Please extract every line of the listing below and reproduce each one verbatim.

──────── Material supplied

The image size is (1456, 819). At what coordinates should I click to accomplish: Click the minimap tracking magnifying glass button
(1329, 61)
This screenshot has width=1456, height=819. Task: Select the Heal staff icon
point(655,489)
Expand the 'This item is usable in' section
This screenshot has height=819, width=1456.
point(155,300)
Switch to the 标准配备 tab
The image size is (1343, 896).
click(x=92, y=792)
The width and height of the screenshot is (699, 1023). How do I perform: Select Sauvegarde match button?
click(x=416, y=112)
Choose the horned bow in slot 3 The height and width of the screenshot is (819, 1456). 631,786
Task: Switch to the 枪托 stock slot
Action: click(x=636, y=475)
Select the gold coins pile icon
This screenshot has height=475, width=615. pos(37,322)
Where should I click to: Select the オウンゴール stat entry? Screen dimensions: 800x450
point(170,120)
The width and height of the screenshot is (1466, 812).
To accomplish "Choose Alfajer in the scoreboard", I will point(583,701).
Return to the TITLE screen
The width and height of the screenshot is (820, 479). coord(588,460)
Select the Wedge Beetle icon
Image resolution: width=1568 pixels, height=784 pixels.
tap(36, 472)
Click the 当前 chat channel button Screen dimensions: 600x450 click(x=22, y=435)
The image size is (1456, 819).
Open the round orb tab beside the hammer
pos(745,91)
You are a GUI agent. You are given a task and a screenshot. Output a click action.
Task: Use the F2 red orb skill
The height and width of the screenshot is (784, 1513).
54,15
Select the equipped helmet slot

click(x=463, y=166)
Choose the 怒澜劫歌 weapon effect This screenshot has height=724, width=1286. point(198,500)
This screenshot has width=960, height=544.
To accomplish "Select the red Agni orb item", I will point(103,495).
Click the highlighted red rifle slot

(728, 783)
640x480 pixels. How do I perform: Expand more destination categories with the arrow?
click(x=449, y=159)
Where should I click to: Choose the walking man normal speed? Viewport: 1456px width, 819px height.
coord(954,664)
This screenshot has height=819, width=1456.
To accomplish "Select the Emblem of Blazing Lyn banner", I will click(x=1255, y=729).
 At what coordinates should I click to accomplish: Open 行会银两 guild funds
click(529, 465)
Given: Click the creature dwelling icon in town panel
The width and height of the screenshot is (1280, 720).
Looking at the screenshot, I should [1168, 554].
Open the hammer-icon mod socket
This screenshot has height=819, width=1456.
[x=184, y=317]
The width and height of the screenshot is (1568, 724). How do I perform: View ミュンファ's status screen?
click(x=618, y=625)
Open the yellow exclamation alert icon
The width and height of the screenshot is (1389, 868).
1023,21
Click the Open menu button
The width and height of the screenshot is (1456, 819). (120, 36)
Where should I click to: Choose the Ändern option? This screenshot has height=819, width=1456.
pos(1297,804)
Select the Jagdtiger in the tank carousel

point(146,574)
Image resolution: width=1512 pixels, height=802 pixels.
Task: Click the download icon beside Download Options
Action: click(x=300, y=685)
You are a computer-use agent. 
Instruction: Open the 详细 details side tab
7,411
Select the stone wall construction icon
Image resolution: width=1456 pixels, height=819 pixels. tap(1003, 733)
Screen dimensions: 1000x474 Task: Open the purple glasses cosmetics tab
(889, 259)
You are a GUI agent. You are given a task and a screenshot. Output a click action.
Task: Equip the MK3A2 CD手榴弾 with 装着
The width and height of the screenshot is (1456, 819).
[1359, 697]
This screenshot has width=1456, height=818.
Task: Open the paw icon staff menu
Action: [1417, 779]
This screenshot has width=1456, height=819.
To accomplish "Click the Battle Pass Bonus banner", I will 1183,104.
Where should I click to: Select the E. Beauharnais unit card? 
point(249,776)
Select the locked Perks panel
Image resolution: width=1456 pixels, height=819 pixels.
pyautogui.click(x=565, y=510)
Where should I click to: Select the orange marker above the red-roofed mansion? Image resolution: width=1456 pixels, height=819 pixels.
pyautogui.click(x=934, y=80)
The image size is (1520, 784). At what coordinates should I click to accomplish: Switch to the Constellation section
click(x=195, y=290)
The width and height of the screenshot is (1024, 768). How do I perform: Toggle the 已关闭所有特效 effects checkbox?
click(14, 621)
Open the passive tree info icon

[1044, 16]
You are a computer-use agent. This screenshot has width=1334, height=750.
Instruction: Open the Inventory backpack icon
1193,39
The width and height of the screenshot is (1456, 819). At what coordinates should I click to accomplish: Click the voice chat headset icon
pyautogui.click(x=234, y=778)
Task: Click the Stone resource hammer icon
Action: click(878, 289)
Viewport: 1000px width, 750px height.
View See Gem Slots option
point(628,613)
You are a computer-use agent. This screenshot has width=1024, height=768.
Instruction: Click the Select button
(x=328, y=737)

────────────────

Written answer:
The image size is (1456, 819). At what coordinates should I click to accomplish: Click the minimap tracking magnifying glass button
(1329, 61)
This screenshot has width=1456, height=819. Task: Select the Heal staff icon
point(655,489)
Expand the 'This item is usable in' section
This screenshot has height=819, width=1456.
point(155,300)
Switch to the 标准配备 tab
The image size is (1343, 896).
click(x=92, y=792)
The width and height of the screenshot is (699, 1023). How do I perform: Select Sauvegarde match button?
click(x=416, y=112)
Choose the horned bow in slot 3 The height and width of the screenshot is (819, 1456). 631,786
Task: Switch to the 枪托 stock slot
Action: click(x=636, y=475)
Select the gold coins pile icon
This screenshot has height=475, width=615. pos(37,322)
Where should I click to: Select the オウンゴール stat entry? Screen dimensions: 800x450
point(170,120)
The width and height of the screenshot is (1466, 812).
To accomplish "Choose Alfajer in the scoreboard", I will point(583,701).
Return to the TITLE screen
The width and height of the screenshot is (820, 479). coord(588,460)
Select the Wedge Beetle icon
Image resolution: width=1568 pixels, height=784 pixels.
tap(36, 472)
Click the 当前 chat channel button Screen dimensions: 600x450 click(x=22, y=435)
The image size is (1456, 819).
Open the round orb tab beside the hammer
pos(745,91)
You are a GUI agent. You are given a task and a screenshot. Output a click action.
Task: Use the F2 red orb skill
The height and width of the screenshot is (784, 1513).
54,15
Select the equipped helmet slot

click(x=463, y=166)
Choose the 怒澜劫歌 weapon effect This screenshot has height=724, width=1286. point(198,500)
This screenshot has width=960, height=544.
To accomplish "Select the red Agni orb item", I will point(103,495).
Click the highlighted red rifle slot

(728, 783)
640x480 pixels. How do I perform: Expand more destination categories with the arrow?
click(x=449, y=159)
Where should I click to: Choose the walking man normal speed? Viewport: 1456px width, 819px height.
coord(954,664)
This screenshot has height=819, width=1456.
To accomplish "Select the Emblem of Blazing Lyn banner", I will click(x=1255, y=729).
 At what coordinates should I click to accomplish: Open 行会银两 guild funds
click(529, 465)
Given: Click the creature dwelling icon in town panel
The width and height of the screenshot is (1280, 720).
Looking at the screenshot, I should [1168, 554].
Open the hammer-icon mod socket
This screenshot has height=819, width=1456.
[x=184, y=317]
The width and height of the screenshot is (1568, 724). How do I perform: View ミュンファ's status screen?
click(x=618, y=625)
Open the yellow exclamation alert icon
The width and height of the screenshot is (1389, 868).
1023,21
Click the Open menu button
The width and height of the screenshot is (1456, 819). (120, 36)
Where should I click to: Choose the Ändern option? This screenshot has height=819, width=1456.
pos(1297,804)
Select the Jagdtiger in the tank carousel

point(146,574)
Image resolution: width=1512 pixels, height=802 pixels.
Task: Click the download icon beside Download Options
Action: click(x=300, y=685)
You are a computer-use agent. 
Instruction: Open the 详细 details side tab
7,411
Select the stone wall construction icon
Image resolution: width=1456 pixels, height=819 pixels. tap(1003, 733)
Screen dimensions: 1000x474 Task: Open the purple glasses cosmetics tab
(889, 259)
You are a GUI agent. You are given a task and a screenshot. Output a click action.
Task: Equip the MK3A2 CD手榴弾 with 装着
The width and height of the screenshot is (1456, 819).
[1359, 697]
This screenshot has width=1456, height=818.
Task: Open the paw icon staff menu
Action: [1417, 779]
This screenshot has width=1456, height=819.
To accomplish "Click the Battle Pass Bonus banner", I will 1183,104.
Where should I click to: Select the E. Beauharnais unit card? 
point(249,776)
Select the locked Perks panel
Image resolution: width=1456 pixels, height=819 pixels.
pyautogui.click(x=565, y=510)
Where should I click to: Select the orange marker above the red-roofed mansion? Image resolution: width=1456 pixels, height=819 pixels.
pyautogui.click(x=934, y=80)
The image size is (1520, 784). At what coordinates should I click to accomplish: Switch to the Constellation section
click(x=195, y=290)
The width and height of the screenshot is (1024, 768). How do I perform: Toggle the 已关闭所有特效 effects checkbox?
click(14, 621)
Open the passive tree info icon

[1044, 16]
You are a computer-use agent. This screenshot has width=1334, height=750.
Instruction: Open the Inventory backpack icon
1193,39
The width and height of the screenshot is (1456, 819). At what coordinates should I click to accomplish: Click the voice chat headset icon
pyautogui.click(x=234, y=778)
Task: Click the Stone resource hammer icon
Action: click(878, 289)
Viewport: 1000px width, 750px height.
View See Gem Slots option
point(628,613)
You are a computer-use agent. This screenshot has width=1024, height=768.
Instruction: Click the Select button
(x=328, y=737)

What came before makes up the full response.